Oakamoor is a small village in north Staffordshire, England.

Although it is now a rural area, it has an industrial past which drew on the natural resources of the Churnet valley. Iron was smelted from medieval times. Copper and timber were also important to the local economy.

In the nineteenth century Thomas Bolton's copperworks near the River Churnet supplied copper wire for the first transatlantic telegraph cable. The buildings of the Thomas Bolton factory were demolished in 1966. The company merged with others in 1984 to form “Thomas Bolton and Johnson” with factories elsewhere. In 2014, the company went into administration, potentially ending copper manufacturing in Great Britain.

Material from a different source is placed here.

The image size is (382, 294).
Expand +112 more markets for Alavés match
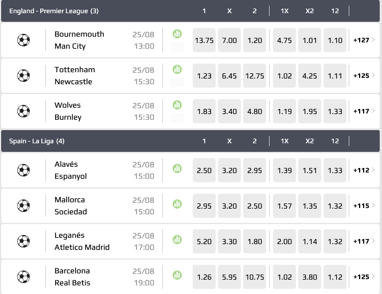point(365,170)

Lightoaks Hall on Cheadle Road dates from the 1820s and was built for the Bolton family. Holy Trinity parish church, on Church Bank, was erected in 1832, at a cost of £1600, raised by subscription and a grant from the Church Building Society.

Clement Lindley Wragge, later a notable meteorologist, was raised in Oakamoor from 1852-1865.

The Churnet Valley line passed through Oakamoor. Oakamoor railway station was closed down in 1967. The railway track leading to Alton Towers railway station has been converted to a footpath.

== Media interest ==
In 2004 Oakamoor was the subject of a television programme in the Channel 4 Time Team archaeology series, which investigated the remains of The Old Furnace.